Document:
------

J'ai l'impression de devoir cacher ma bisexualité à mes collègues de travail. Que faire?

Bonjour,
Voilà je suis une femme âgée de 24 ans, j’ai fais mon coming out il y a presque 1 an sur ma bi-sexualité (même si je me pose encore des questions sur ma bu-sexualité ou non) et je suis en couple avec une femme.
Concernant mon boulot je fais attention à ce que je dis concernant ma relation car dans la société actuelle il n’est pas toujours facile d’être « accepté » sachant que je travaille avec des enfants. Mais en même temps le « cacher » à mes collègues n’est pas une solution non plus pour que je puisse m’épanouir entièrement dans ma profession sans devoir toujours faire attention à ce que je dis.
Que me conseillez-vous pour mon travail? Et comment me poser les bonnes questions sur ma bi-sexualité ou non ?
Deuxième question:
Je m’intéresse- m’interroge de plus en plus sur la transidentité- transgenre et je souhaiterais rencontrer des personnes avec qui je pourrais parler librement, lui poser des questions sur tout cela. Comment est-ce possible ?
Bien à vous.
Meggy
 

Marianne

Bonjour Meggy,
 
C’est un réel plaisir de te répondre aujourd’hui! Une belle sensibilité et une grande capacité de réflexion se dégagent des quelques lignes que tu nous as écrites. Je te remercie sincèrement pour ton message, merci également de nous faire confiance en te tournant vers nous.  
 
Tu abordes deux thématiques principales. Premièrement, tu mentionnes t’identifier comme une femme bisexuelle, avoir des doutes quant à ton orientation romantique/sexuelle et t’interroger sur le fait de révéler ou non certaines informations (orientation, personne avec qui tu es en couple, etc.) aux gens que tu côtoies dans ton milieu de travail. Deuxièmement, tu dis réfléchir de plus en plus à divers enjeux trans. Tu te demandes notamment comment en discuter ouvertement avec des personnes qui connaissent bien le sujet.
 
Essayons de démêler tout ceci ensemble. Ma réponse sera plutôt longue, j’espère que cela te conviendra et que tu pourras y trouver ton compte. 
 
 

  • a) Comment me poser les bonnes questions sur mon orientation romantique/sexuelle?

------

Votre tâche: Reproduisez fidèlement, dans le document sur la bisexualité au travail, le passage allant de « J'ai l'impression de » jusqu'à « avec une femme. ». Les enregistrements n'interviennent en rien dans ce travail.

Enregistrements fournis:
------

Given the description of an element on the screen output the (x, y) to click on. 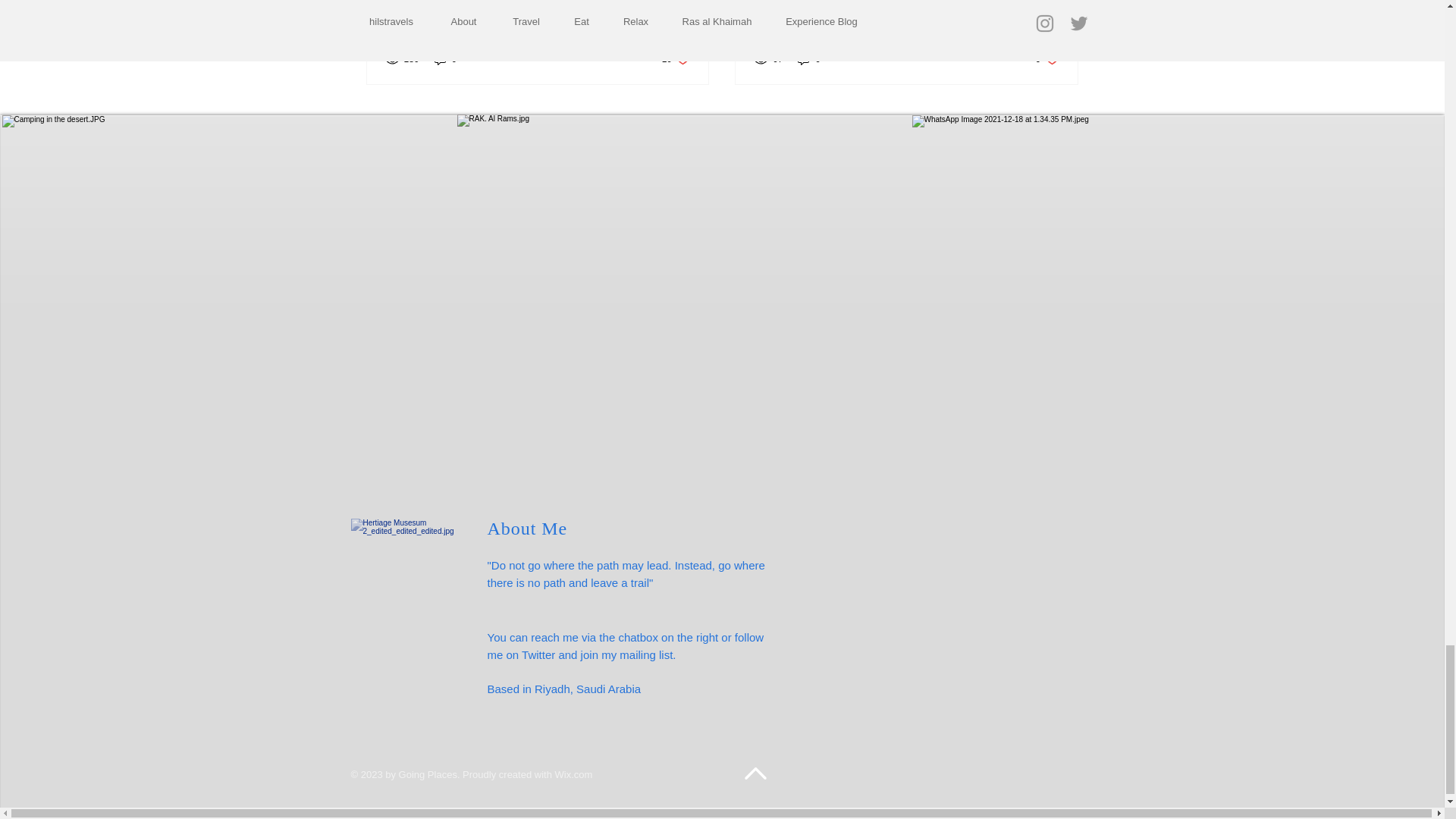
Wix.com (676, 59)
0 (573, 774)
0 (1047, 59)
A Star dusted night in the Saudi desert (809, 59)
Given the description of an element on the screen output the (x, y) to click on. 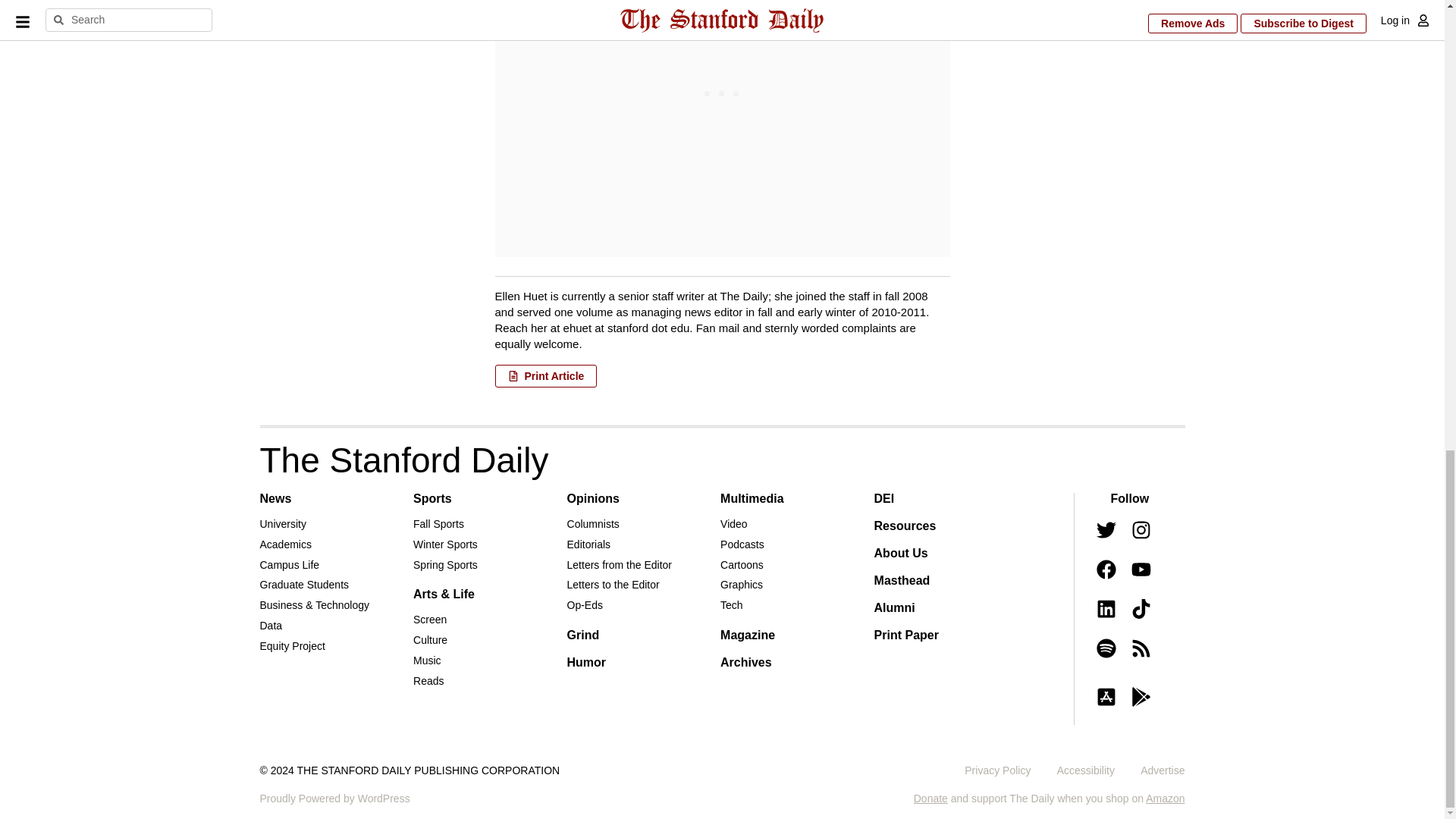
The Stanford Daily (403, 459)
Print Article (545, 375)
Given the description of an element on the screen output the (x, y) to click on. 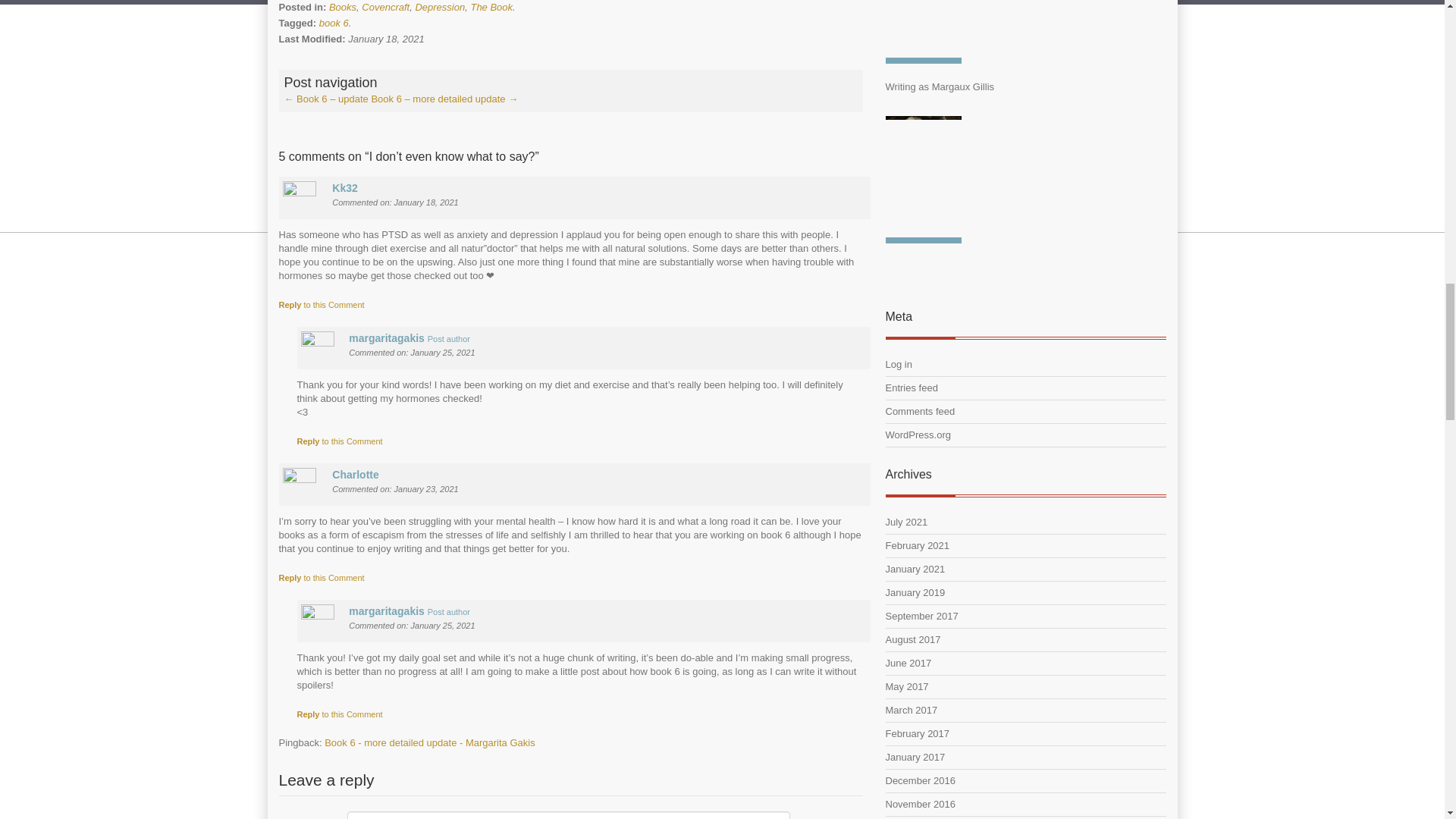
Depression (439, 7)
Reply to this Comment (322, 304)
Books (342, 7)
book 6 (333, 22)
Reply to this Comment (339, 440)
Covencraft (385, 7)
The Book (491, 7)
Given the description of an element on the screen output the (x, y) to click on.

------

Solution proposée:
J'ai l'impression de devoir cacher ma bisexualité à mes collègues de travail. Que faire?

Bonjour,
Voilà je suis une femme âgée de 24 ans, j’ai fais mon coming out il y a presque 1 an sur ma bi-sexualité (même si je me pose encore des questions sur ma bu-sexualité ou non) et je suis en couple avec une femme.